> [YOUR INSTRUCTIONS] Could you set down exactly the lines in the records below between the line holding "For every named target in this 1470×2052" and the line holding "10 best coupons (748, 41)", inclusive?

> [RECORDS FOR THIS TASK]
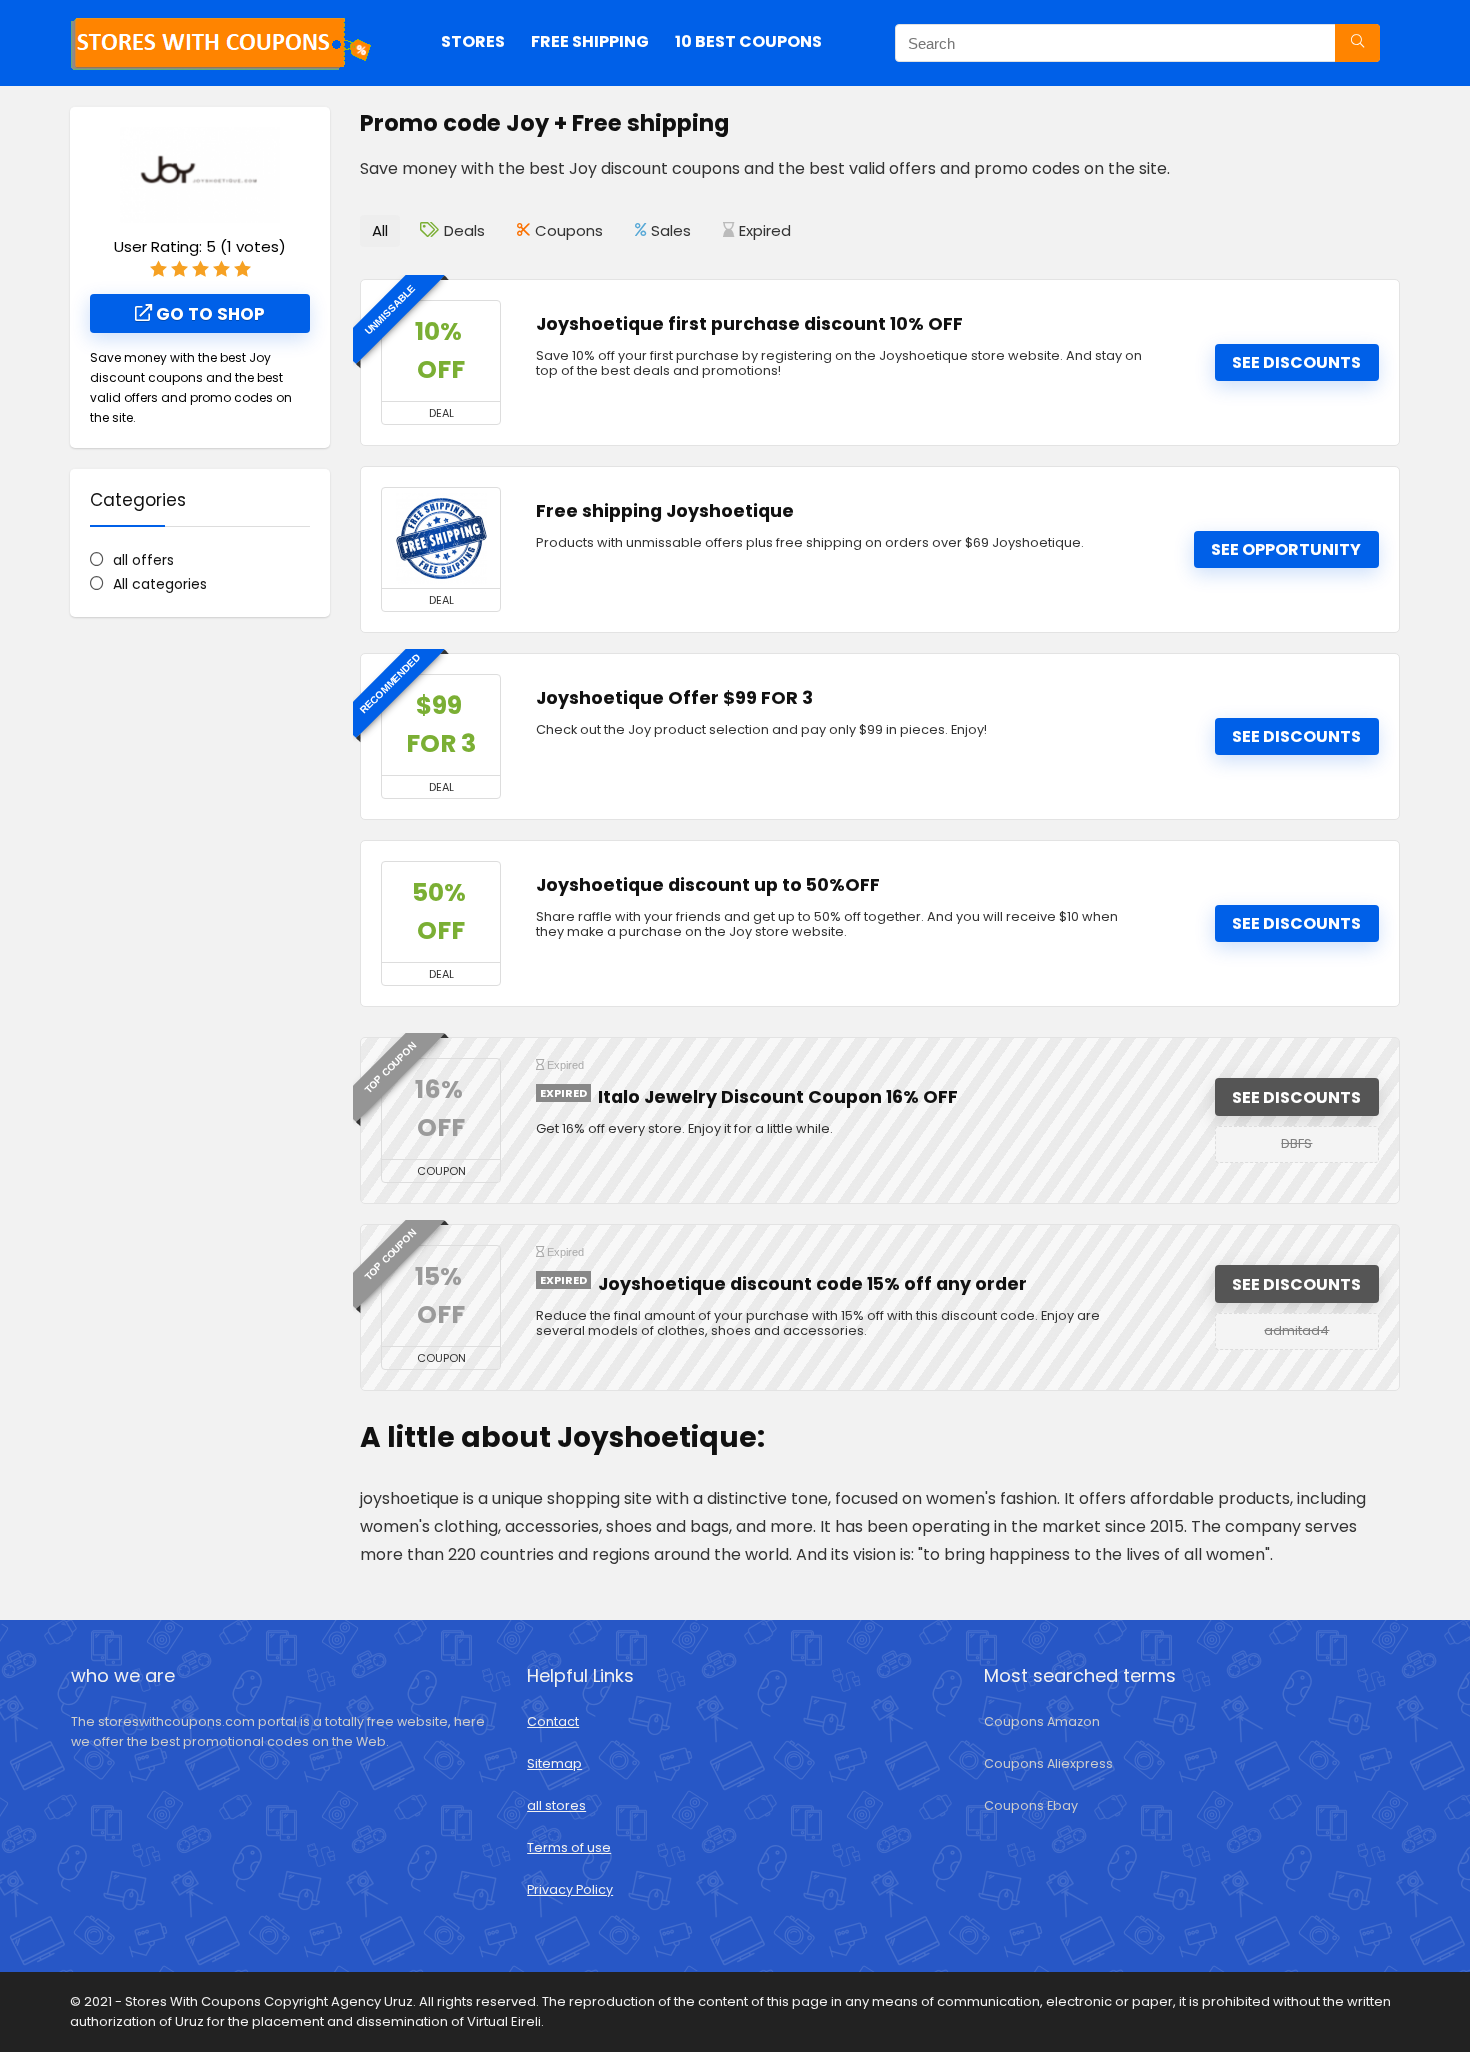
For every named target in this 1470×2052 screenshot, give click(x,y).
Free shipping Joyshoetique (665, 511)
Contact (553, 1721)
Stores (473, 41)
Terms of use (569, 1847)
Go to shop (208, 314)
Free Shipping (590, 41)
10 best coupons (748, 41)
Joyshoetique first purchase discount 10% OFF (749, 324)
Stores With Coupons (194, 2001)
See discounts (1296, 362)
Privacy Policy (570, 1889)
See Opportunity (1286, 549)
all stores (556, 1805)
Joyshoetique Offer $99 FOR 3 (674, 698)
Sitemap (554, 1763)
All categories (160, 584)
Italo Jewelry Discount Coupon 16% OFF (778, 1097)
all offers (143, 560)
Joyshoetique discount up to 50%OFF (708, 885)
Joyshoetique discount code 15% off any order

==

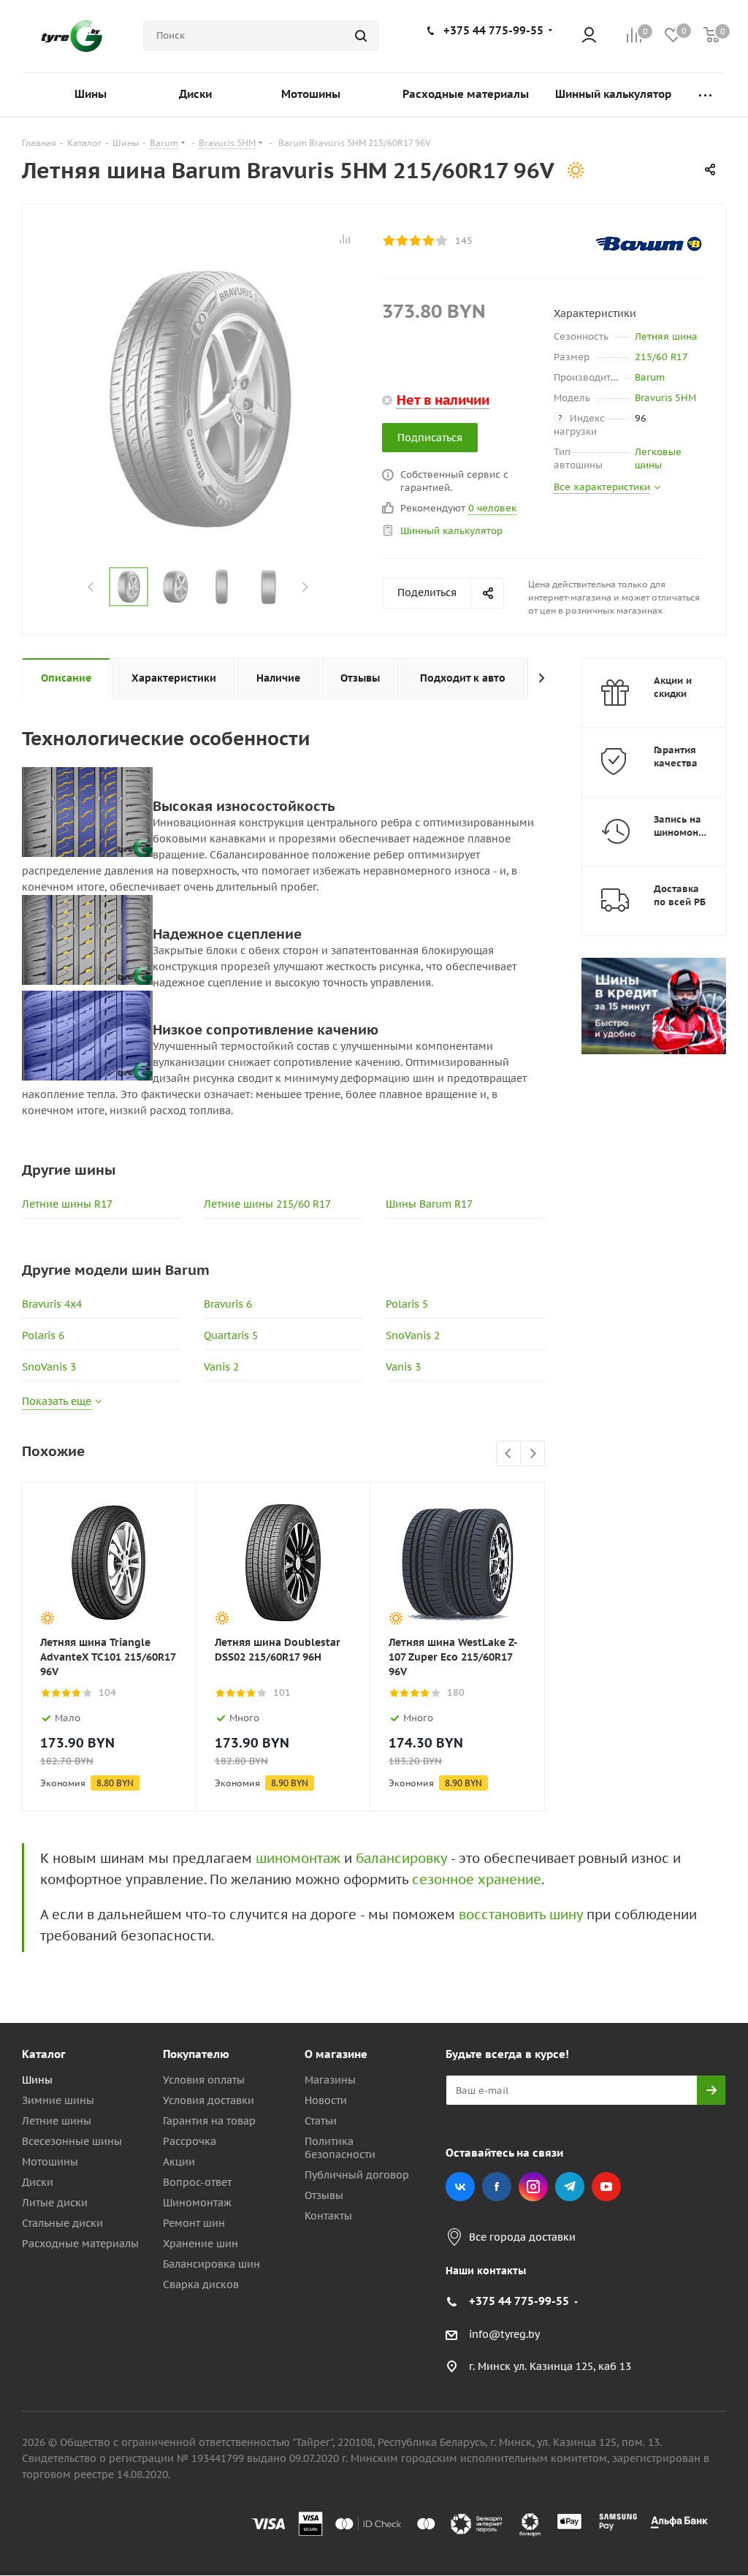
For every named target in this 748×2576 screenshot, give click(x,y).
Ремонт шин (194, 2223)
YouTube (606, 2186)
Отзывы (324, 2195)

> [ANSWER SECTION]
For every named target in this 1470×2052 screenshot, give click(x,y).
Free shipping Joyshoetique (665, 511)
Contact (553, 1721)
Stores (473, 41)
Terms of use (569, 1847)
Go to shop (208, 314)
Free Shipping (590, 41)
10 best coupons (748, 41)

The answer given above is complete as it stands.